Segment Start: Records provided
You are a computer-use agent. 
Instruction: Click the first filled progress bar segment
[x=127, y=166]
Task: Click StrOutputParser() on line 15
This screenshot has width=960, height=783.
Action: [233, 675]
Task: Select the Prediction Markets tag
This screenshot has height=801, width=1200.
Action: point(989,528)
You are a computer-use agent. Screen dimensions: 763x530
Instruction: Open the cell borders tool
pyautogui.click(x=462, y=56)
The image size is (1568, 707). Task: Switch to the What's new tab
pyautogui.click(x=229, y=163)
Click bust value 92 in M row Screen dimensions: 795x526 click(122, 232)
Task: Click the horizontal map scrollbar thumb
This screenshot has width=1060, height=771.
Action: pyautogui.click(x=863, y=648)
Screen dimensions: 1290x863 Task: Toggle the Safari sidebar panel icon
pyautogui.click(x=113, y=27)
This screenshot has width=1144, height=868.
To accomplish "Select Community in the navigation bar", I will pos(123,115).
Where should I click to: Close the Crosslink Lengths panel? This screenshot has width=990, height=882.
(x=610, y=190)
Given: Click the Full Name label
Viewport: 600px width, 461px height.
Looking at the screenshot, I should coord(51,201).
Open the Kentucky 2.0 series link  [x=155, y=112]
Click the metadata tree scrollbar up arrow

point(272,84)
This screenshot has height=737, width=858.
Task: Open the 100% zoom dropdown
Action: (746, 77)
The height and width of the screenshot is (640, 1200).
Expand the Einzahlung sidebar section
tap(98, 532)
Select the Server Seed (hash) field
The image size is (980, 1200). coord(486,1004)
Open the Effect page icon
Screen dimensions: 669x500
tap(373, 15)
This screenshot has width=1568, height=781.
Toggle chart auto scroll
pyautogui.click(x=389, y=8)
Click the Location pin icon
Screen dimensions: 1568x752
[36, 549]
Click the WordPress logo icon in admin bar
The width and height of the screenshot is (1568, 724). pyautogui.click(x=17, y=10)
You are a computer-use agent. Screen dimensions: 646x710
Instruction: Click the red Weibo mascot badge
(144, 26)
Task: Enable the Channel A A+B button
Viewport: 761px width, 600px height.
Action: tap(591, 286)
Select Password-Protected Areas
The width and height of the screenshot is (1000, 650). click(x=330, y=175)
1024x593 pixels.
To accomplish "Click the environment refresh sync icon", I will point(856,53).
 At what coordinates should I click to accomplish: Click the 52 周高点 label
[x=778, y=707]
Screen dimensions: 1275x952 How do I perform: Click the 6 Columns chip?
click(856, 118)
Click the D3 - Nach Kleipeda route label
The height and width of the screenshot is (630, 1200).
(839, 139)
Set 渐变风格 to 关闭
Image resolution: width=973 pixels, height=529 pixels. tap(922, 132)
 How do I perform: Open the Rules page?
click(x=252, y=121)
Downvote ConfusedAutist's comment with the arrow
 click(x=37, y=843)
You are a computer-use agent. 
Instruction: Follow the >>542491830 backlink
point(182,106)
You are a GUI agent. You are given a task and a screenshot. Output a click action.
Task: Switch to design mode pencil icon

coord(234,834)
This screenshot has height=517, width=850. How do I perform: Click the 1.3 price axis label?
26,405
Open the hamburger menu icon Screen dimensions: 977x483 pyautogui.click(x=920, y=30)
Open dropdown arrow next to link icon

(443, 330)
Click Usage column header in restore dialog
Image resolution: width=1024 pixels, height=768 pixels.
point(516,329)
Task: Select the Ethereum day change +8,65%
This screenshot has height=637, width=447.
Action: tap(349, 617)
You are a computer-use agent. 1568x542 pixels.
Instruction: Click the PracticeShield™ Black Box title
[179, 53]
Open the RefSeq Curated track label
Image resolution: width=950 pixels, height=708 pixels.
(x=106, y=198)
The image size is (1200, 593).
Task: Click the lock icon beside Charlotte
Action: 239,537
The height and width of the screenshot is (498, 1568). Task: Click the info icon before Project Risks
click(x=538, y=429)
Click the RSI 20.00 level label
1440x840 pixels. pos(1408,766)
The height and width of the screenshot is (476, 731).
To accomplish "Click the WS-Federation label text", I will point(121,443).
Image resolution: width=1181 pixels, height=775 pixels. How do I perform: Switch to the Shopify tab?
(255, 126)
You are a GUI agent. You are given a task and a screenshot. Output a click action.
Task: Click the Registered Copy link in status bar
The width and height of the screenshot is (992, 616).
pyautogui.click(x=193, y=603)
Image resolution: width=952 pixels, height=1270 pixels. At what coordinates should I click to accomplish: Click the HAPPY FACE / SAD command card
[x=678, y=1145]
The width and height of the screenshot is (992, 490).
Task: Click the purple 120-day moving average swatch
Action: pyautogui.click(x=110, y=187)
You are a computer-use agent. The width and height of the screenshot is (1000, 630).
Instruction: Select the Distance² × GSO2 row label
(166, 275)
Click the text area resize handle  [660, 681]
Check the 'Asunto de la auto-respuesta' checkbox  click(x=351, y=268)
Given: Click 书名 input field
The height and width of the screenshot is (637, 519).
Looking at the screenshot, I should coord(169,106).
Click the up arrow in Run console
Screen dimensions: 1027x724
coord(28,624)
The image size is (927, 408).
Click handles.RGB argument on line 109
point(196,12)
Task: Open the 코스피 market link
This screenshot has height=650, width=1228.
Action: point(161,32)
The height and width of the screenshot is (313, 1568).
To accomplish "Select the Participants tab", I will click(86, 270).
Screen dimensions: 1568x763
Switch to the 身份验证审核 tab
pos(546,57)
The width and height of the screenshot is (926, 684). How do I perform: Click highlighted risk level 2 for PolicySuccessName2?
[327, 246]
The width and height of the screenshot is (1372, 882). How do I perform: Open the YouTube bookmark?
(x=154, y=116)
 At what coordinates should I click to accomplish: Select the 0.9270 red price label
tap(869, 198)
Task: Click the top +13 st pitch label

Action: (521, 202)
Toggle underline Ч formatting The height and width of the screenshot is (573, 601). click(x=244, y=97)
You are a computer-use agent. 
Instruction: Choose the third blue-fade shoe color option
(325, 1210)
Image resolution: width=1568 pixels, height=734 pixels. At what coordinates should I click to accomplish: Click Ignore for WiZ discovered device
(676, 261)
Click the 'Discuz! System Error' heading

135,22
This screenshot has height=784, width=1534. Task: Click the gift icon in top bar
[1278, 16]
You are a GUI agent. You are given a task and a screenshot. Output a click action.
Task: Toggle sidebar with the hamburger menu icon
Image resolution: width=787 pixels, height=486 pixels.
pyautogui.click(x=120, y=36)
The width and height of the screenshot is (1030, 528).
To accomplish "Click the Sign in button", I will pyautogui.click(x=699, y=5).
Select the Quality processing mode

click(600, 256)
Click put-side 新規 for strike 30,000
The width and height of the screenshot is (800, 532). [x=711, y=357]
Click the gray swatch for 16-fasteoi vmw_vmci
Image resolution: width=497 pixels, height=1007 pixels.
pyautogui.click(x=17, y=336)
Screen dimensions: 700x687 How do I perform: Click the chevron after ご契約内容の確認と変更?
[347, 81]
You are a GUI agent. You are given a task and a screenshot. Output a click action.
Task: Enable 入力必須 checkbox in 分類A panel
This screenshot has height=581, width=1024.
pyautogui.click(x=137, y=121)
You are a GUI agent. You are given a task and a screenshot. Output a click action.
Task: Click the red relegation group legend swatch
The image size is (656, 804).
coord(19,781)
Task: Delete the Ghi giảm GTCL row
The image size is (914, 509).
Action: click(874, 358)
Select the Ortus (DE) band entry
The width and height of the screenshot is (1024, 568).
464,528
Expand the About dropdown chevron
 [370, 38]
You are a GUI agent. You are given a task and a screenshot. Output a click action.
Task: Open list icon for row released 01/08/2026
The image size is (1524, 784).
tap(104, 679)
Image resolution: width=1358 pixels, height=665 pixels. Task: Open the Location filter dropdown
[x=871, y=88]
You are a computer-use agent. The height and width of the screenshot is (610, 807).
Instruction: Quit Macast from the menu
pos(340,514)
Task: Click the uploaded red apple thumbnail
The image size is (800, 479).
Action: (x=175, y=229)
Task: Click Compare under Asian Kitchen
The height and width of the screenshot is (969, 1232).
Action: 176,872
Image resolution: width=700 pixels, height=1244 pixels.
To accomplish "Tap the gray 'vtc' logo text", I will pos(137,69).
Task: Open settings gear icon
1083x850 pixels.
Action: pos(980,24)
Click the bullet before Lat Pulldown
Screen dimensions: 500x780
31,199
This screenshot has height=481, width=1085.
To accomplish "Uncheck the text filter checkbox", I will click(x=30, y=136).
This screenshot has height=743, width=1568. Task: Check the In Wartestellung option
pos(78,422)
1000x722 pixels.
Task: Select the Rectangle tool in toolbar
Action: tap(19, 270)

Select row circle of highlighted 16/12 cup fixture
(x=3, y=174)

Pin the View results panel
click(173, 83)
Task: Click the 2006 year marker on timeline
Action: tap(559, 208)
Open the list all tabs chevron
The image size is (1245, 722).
Segment End: Records provided
Problem description
Compute the number of lines in the records that contain the string "text", and return that number alone.

Exercise output
4